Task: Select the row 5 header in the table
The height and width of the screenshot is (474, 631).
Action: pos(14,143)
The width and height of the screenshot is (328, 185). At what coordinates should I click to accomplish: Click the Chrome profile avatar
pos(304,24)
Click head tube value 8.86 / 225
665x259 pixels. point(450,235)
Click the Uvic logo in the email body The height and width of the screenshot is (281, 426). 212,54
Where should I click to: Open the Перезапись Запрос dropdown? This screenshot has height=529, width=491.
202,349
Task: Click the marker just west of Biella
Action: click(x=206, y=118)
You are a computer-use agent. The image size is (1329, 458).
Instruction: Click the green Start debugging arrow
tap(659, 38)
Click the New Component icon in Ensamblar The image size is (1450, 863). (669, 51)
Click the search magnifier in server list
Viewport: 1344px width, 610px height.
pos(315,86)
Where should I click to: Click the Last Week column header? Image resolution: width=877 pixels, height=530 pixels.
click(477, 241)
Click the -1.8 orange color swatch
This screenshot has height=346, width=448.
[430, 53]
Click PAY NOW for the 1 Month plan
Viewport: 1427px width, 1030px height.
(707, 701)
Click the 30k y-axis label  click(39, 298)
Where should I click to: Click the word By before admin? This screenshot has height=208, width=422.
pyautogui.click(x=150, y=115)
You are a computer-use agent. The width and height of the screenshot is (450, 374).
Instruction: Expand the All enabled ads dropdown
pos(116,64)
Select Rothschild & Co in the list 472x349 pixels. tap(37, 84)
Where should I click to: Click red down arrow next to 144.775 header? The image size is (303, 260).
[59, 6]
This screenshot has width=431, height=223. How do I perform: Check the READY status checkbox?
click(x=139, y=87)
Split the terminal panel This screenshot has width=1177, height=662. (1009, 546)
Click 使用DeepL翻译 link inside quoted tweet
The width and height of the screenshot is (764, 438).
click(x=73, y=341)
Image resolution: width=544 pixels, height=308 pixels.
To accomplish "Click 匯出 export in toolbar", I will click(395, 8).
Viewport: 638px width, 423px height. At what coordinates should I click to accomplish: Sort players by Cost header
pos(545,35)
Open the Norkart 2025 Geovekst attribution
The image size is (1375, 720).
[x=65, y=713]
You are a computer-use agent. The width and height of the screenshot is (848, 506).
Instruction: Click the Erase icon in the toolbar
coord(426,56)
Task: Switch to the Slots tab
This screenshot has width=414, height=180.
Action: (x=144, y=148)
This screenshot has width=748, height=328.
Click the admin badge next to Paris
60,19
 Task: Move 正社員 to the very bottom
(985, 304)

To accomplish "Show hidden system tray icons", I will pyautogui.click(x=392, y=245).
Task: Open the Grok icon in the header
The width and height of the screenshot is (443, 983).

* **YOUR INSTRUCTIONS**: Using the entries above, output exactly the lines between the line holding "is (450, 374)." and the line holding "Task: Open the Grok icon in the header", end lines included, and nothing more.

* **RESPONSE FOR THIS EXERCISE**:
You are a computer-use agent. The width and height of the screenshot is (450, 374).
Instruction: Expand the All enabled ads dropdown
pos(116,64)
Select Rothschild & Co in the list 472x349 pixels. tap(37, 84)
Where should I click to: Click red down arrow next to 144.775 header? The image size is (303, 260).
[59, 6]
This screenshot has width=431, height=223. How do I perform: Check the READY status checkbox?
click(x=139, y=87)
Split the terminal panel This screenshot has width=1177, height=662. (1009, 546)
Click 使用DeepL翻译 link inside quoted tweet
The width and height of the screenshot is (764, 438).
click(x=73, y=341)
Image resolution: width=544 pixels, height=308 pixels.
To accomplish "Click 匯出 export in toolbar", I will click(395, 8).
Viewport: 638px width, 423px height. At what coordinates should I click to accomplish: Sort players by Cost header
pos(545,35)
Open the Norkart 2025 Geovekst attribution
The image size is (1375, 720).
[x=65, y=713]
You are a computer-use agent. The width and height of the screenshot is (848, 506).
Instruction: Click the Erase icon in the toolbar
coord(426,56)
Task: Switch to the Slots tab
This screenshot has width=414, height=180.
Action: (x=144, y=148)
This screenshot has width=748, height=328.
Click the admin badge next to Paris
60,19
 Task: Move 正社員 to the very bottom
(985, 304)

To accomplish "Show hidden system tray icons", I will pyautogui.click(x=392, y=245).
Task: Open the Grok icon in the header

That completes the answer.